The 51-year-old's own Web site portrays him as a toy designer and graffiti artist of international reputation. Some on Cherokee Street view him as more pest than provocateur.

Whatever you believe, there's at least one thing David Reeves definitely is these days: incarcerated.

The guy's been around for a while.
Acquaintances say he owned a couple of record stores in the St. Louis area during the 1980s, plus a pair of recording studios in the early 1990s. Reeves himself claims to have done design work for Hasbro, Mattel, Reebok, Paramount, Universal and Lucas Films (among several others).

The current brouhaha began last March, when Cherokee Street property owner Jason Deem let Chris Sabatino - a local graffiti artist - spray a giant shamrock across the front of one of his buildings. One evening, a red minivan pulled up (Deem happened to be standing there). Reeves got out, and proceeded to spray-paint the words "Not Art" over the shamrock in big white letters. [Full disclosure: Deem is this reporter's landlord.]

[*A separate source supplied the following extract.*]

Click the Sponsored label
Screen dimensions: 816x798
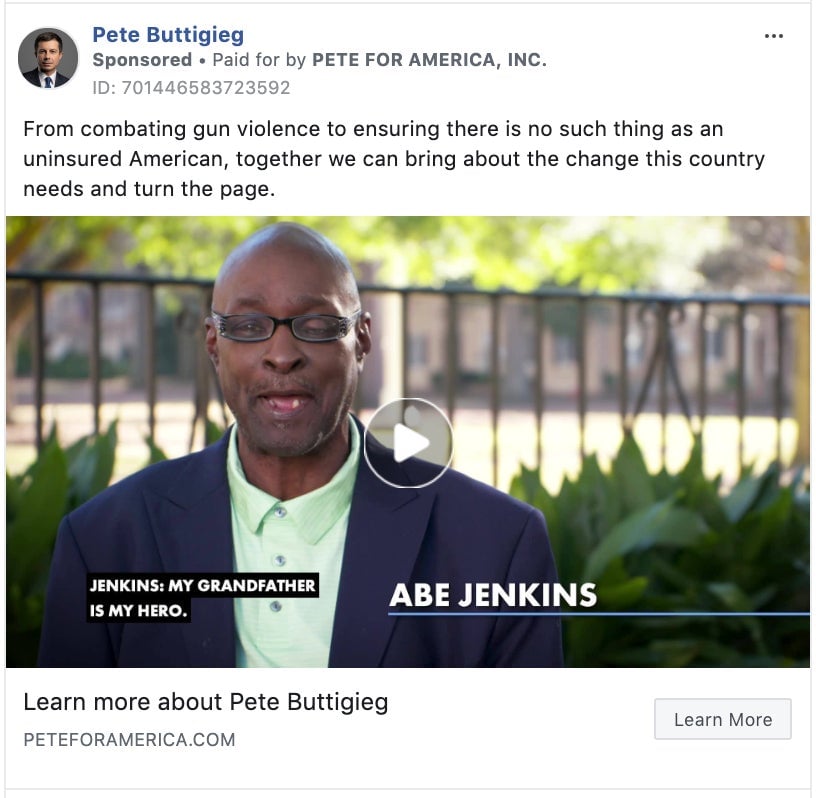pos(142,60)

When Deem asked him what he was doing, the burly, six-foot-three Reeves replied that he was enhancing the Shamrock. Normally, Reeves explained, he'd charge $5,000 for the job, but in this case, he'd do it for free.

Deem called the police, and once they arrived, a deal was hashed out: the property owner wouldn't press charges as long as Reeves promised to come back the following day and paint over his words.
 
Reeves left that night, Deem says, but never returned.
 
Or, at least, not until July 10. On that evening, police called Deem reporting that a man was caught writing the word, "FUCK," on another one of his buildings. When Deem arrived on the scene, he recognized Reeves, and decided to press charges this time. According to Deem, Reeves "went berserk."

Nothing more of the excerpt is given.